Depending on the nature of the dark sky, it may be possible to hand wave a plant which can photosynthesize using infrared radiation. Since it is using a much longer wavelength than current plants, these plants would probably look black rather than green, and since the wavelength of light would be longer, they would probably need much larger leaves or other light gathering organs than what we are used to seeing now. Since the dark planet will probably be colder, other adaptations like waxy coverings, deep, starchy roots or even reflective leaves to focus "light" onto a photosynthetic organ might all be possible.

The other thing to remember is that infrared light is lower energy than visible light, so the plants will grow much more slowly and the entire ecosystem will be limited by the amount of energy the plants can convert into sugars, starches and other edibles.
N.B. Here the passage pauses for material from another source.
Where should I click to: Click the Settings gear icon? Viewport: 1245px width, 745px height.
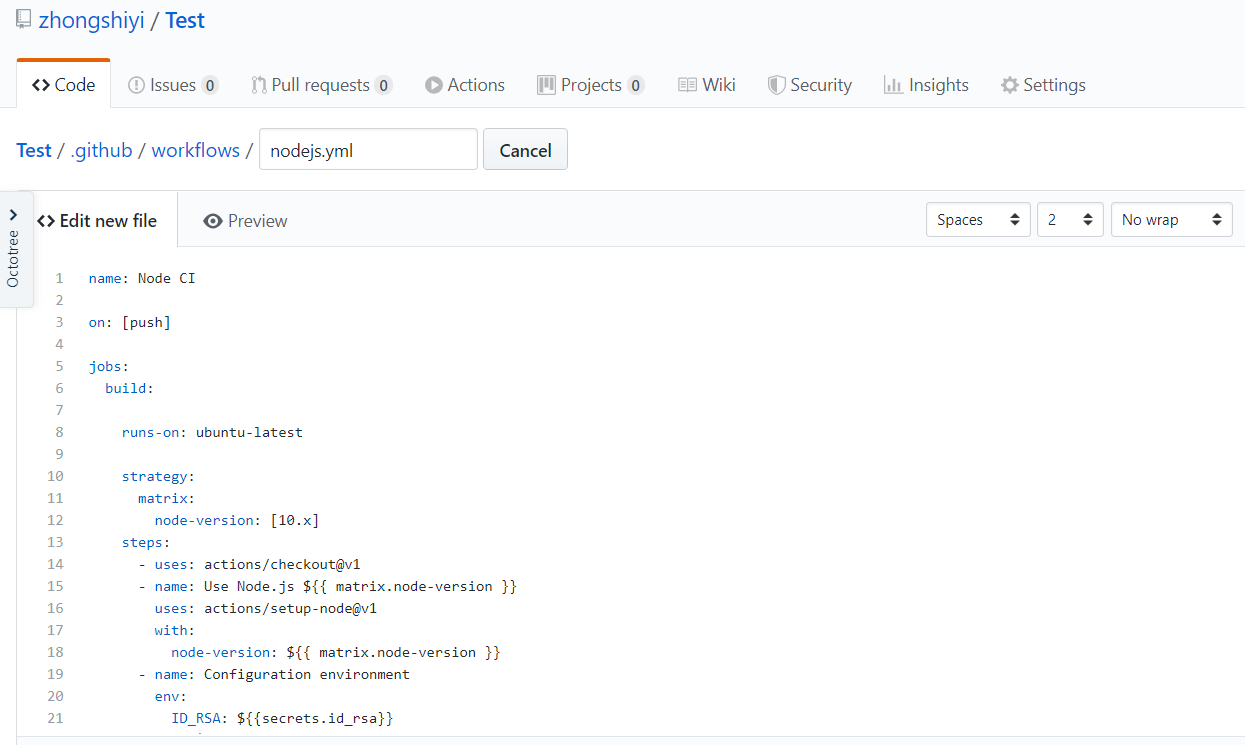(1010, 85)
On Earth, with lots of sunshine, most plants actually convert as little as 1% of the sun's energy into food, so your planet will be very calorie limited indeed.

• Such a lifeform might use quantum photon combining or other way of absorbing lower energy radiation and pumping up enough energy to drive the reaction. This could be done electrically using phonons in mollecular orbitals, or mechanically where it pumps up vibration until the swing hits hard enough. Using dim red sunlight could be very different from what we understand as photosynthesis, but still exploit the incoming light directly within the living tissue. – JDługosz Jun 1 '15 at 1:50
• That would be very interesting indeed. Not exactly a "plant" in the sense that we would understand. Would such a thing have the analogues of leaves or would it have to use a different mechanism to utilize the available light? – Thucydides Jun 2 '15 at 0:00
• Alge and cyanobacteria are billions of years older than plants. A planet that doesn't get the next big step, being generally slower going or just hasn't happened yet, will be full of microbes, not plants. – JDługosz Jun 2 '15 at 1:32

The second law of thermodynamics dictates that without a decent amount of energy, existing physical structures will decay because there are more ways of arranging an unordered structure than one carefully constructed to fit a purpose. That is, $\text{order} \longrightarrow \text{chaos if energy} \lt \text{required}$.
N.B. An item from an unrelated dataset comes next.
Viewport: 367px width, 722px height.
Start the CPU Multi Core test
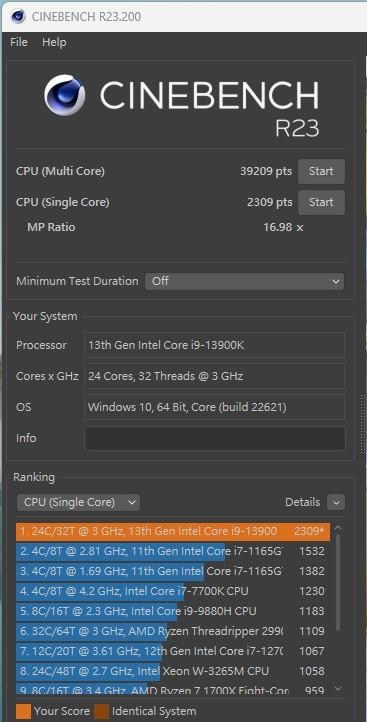[x=321, y=171]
I won't go into calculating the exact energy requirement to stave off thermodynamics right now, but suffice to say it's fairly low otherwise life would not exist at the bottom of oceans with just 1% of the light at the surface.

Thus, we can infer that a habitable planet can at least be as dark as the bottom of an ocean; if this is the true limit then it will simply hVe no submarine life. If, however, the same 1% rule still works out, we can suddenly infer that the planet could have 0.01% of Earth's light. This cycle repeats: decrease the light, and if the rule applies divide the minimum light by 100.

Of course, it also depends on how science based your setting is. If you're open to creating new types of plants that don't require so much light but instead of photosynthesising get their energy from another source, then the minimum light level can be as low as you want to make it possible to be.

• Pluto is brighter than the bottom of the ocean and there is plentiful life inside of lightless cave systems. Your inference is not valid at all. – Samuel May 30 '15 at 22:41
• @Samuel on the contrary, I don't see how that contradicts at all. Assuming photosynthesising plant life, this simply means a possible minimum is now none (though the photosynthesis process would need modification for this) – ArtOfCode May 30 '15 at 22:44
• The abyssal plain is fed from the lighted world above, from "marine snow" and even whale carcasses. – JDługosz Jun 4 '15 at 6:32

Fungus-like plants grow well without light; they just need something to feed on.
So there are insects that feed on the fungus, and larger animals that feed on the insects. The fungus feeds on the droppings and bodies of the insects and larger animals.

We have whole ecologies that exist in total darkness, so it could work on a planetary scale.

Heat is the big thing, but you could solve that several ways.
Easiest way is to have the planet orbiting a rogue brown dwarf through interstellar space.